Recoleta es un punto azul del planeta, y no solo por ese cielo turquesa que encandila. En todo el barrio hay 140 personas que tienen entre 98 y 110 años, y en la cuadra delimitada por Alvear, Callao, Ayacucho y Posadas viven cinco centenarios: la mayor concentración de toda la ciudad.
Acá el tiempo parece durar más. A media mañana, las mesas de La Biela se llenan de vecinos que caminan despacio y se saludan por el nombre. Un mozo acomoda tazas sobre un mantel blanco. El inmenso ombú también es centenario. Los jacarandás dan sombra a una manzana donde, según el Censo 2022, el 13,87% de los vecinos tiene más de 80 años.
Unas cuadras más allá, del otro lado de las vías, en el barrio Mugica, la mitad de los habitantes son niños y adolescentes; solo 172 personas superan los 80.

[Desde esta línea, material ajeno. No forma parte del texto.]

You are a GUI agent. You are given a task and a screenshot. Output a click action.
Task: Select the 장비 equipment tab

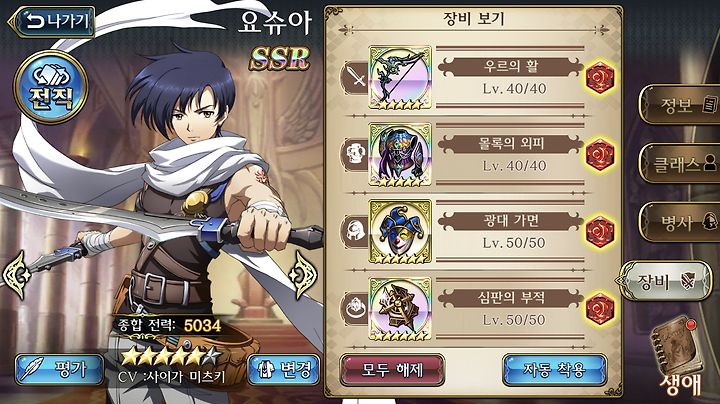coord(665,281)
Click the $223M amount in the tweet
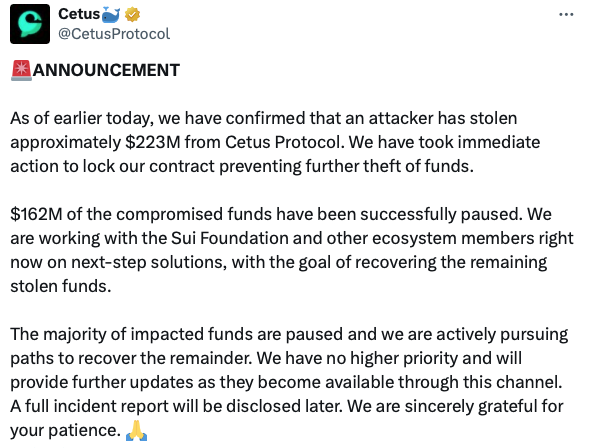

Las ciudades y los países envejecen de manera desigual, por zonas y territorios, como si el tiempo también tuviera fronteras. Pero no se trata solo de riqueza o pobreza: la longevidad no se mide por ingresos, sino por calidad de vida, acceso a la salud, vínculos y entorno.
La Organización Mundial de la Salud calcula que apenas el 20% de nuestra salud depende del ADN. El resto se define fuera del cuerpo: en la vivienda, el aire, la comida y los afectos.
Estamos creando una nueva forma de desigualdad: la del tiempo. Vivir más no depende de la genética, sino del lugar donde se vive.

El tiempo como nueva frontera de desigualdad
Un informe de la Organización Mundial de la Salud advierte que la expectativa de vida puede variar hasta 33 años entre distintas zonas de un mismo país, dependiendo del nivel educativo, el acceso a servicios básicos y la calidad ambiental.
En Estados Unidos, el Robert Wood Johnson Foundation lo resume con crudeza: “Dime dónde vivís y te diré cuántos años vas a vivir”. En Chicago, una línea de metro separa barrios con tres décadas de diferencia en la esperanza de vida.
La ciencia confirma lo que la intuición urbana ya sabía: no nacemos desiguales solo en dinero, sino en tiempo.
Un estudio publicado en Nature Medicine por la Oxford Population Health halló que los factores ambientales —pobreza, educación, contaminación, comunidad— tienen un impacto diez veces mayor que la genética en la longevidad.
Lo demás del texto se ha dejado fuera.